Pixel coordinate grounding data
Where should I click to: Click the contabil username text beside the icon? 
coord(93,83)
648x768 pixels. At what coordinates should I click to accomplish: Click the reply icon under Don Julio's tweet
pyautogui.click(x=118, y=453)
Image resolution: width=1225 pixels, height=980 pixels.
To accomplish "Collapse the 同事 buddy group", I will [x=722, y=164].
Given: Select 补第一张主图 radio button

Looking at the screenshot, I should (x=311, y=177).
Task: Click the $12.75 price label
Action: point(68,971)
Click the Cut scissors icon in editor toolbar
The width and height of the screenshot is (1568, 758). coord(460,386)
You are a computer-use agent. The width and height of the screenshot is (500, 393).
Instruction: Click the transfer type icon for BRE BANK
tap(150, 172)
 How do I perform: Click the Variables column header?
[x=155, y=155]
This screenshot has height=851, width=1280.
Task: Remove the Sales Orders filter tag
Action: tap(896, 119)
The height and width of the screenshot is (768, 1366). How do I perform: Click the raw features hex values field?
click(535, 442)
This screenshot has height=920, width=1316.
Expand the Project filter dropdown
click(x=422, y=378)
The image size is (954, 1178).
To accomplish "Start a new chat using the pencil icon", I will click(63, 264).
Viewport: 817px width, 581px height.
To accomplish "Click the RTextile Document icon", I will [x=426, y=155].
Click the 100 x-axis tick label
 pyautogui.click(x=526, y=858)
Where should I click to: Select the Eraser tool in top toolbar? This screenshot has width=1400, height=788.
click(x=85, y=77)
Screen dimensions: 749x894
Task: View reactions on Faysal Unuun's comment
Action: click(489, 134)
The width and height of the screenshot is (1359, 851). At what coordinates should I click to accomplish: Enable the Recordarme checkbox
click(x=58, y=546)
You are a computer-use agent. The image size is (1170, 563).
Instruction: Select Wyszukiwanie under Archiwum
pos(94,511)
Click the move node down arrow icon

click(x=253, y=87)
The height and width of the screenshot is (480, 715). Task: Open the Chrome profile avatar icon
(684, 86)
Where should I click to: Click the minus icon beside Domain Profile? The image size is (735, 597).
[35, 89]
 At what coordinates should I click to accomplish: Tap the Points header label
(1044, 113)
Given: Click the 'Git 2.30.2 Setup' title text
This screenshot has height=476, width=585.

- _Aim of the exercise_: All lines from the one containing "The width and height of the screenshot is (1359, 851)." through the last line of the data, both included, are to be retyped exactly, and no other line belongs in the answer.

- _Result for this exercise_:
The width and height of the screenshot is (1359, 851). At what coordinates should I click to accomplish: Enable the Recordarme checkbox
click(x=58, y=546)
You are a computer-use agent. The image size is (1170, 563).
Instruction: Select Wyszukiwanie under Archiwum
pos(94,511)
Click the move node down arrow icon

click(x=253, y=87)
The height and width of the screenshot is (480, 715). Task: Open the Chrome profile avatar icon
(684, 86)
Where should I click to: Click the minus icon beside Domain Profile? The image size is (735, 597).
[35, 89]
 At what coordinates should I click to accomplish: Tap the Points header label
(1044, 113)
Given: Click the 'Git 2.30.2 Setup' title text
This screenshot has height=476, width=585.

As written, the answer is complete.